The bill would require mandatory transfers to the CFPB of at least 12 percent of the total operating expenses of the Federal Reserve, as reported in the 2009 Annual Report, up to the amount determined to be “reasonably necessary to carry out the authorities of the bureau under federal consumer financial law” under the Dodd-Frank Act.
The other members introducing the bill include Sens. Jack Reed (D-R.I.), Mark Warner (D-Va.), Chris Van Hollen (D-Md.), Catherine Cortez Masto (D-Nev.), Tina Smith (D-Minn.), Raphael Warnock (D-Ga.), Andy Kim (D-N.J.), Ruben Gallego (D-Ariz.), Lisa Blunt Rochester (D-Del.) and Angela Alsobrooks (D-Md.).
“Donald Trump and his administration launched an assault on the [CFPB], trying to drain it of its resources so it could no longer stop big banks and giant corporations from scamming Americans out of their money,” Warren said in a release. “Democrats are united in fully funding the CFPB when we take back Congress.”
The bill is endorsed by the National Consumer Law Center (NCLC), the Consumer Federation of America (CFA), Americans for Financial Reform (AFR) and the Center for Responsible Lending (CRL).
“The cost of living has skyrocketed, and in the face of growing risks from predatory payday lending apps and crypto scams, this administration is actively gutting the [CFPB],” Alys Cohen, director of federal housing advocacy and acting co-director of federal advocacy at the NCLC, said. “Congress should swiftly approve Sen.
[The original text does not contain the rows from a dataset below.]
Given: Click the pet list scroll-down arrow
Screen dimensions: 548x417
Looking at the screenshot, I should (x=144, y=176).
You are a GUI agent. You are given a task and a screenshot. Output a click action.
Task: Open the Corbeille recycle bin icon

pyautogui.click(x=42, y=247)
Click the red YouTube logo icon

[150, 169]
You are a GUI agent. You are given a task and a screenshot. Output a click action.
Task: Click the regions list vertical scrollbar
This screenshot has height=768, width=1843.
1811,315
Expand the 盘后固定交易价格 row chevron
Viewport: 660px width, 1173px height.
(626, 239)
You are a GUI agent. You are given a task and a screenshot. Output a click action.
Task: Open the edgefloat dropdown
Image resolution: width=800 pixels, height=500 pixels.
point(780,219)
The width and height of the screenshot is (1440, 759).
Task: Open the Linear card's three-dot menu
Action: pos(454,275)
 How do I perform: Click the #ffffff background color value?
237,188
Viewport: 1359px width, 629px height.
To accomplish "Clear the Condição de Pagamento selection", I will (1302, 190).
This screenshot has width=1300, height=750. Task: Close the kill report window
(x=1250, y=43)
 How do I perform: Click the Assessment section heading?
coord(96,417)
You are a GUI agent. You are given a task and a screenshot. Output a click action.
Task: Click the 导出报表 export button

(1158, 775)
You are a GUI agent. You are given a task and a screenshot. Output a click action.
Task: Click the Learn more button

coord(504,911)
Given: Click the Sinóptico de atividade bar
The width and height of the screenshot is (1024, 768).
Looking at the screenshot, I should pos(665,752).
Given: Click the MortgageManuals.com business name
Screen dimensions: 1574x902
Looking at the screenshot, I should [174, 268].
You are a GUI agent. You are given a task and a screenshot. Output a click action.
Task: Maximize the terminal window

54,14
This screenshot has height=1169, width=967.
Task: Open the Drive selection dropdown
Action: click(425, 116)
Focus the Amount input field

Warren’s bill to restore the CFPB’s funding, a critical step toward getting Washington’s only agency dedicated to protecting consumers back to work.”
“By locking in a 12 percent funding floor and making disbursements mandatory, this bill ensures that invented legal theories cannot sideline the CFPB from protecting people from financial predators,” Adam Rust, director of financial services for the CFA, said. “The CFPB’s record speaks for itself. Every dollar the Fed has sent to the CFPB has been returned many times over to consumers through direct remedies and avoided harms.”
“Restoring CFPB funding for robust consumer financial protections is a first step to rein in Wall Street, big banks and predatory lenders who have been emboldened by this administration to fleece people. This bill would help put our financial markets back in order after more than a year of skyrocketing junk fees, the explosion of scams and fraud, and unrestrained financial surveillance,” Tom Feltner, associate director of consumer policy at AFR, said. “Congress has the power to side with everyday people and their economic futures instead of another give-away to banks and big tech companies.”
“The CFPB has put more than $21 billion back into consumers’ pockets, underscoring that a strong and independent watchdog can make a real difference in the lives of millions of American families,” Mike Calhoun, president of the CRL, said. “This legislation would help safeguard the agency’s ability to continue protecting families from financial abuse, policing unfair practices and holding bad actors accountable. It would also ensure that no future administration can effectively dismantle the nation’s consumer watchdog by depriving it from the resources it needs to do its job.”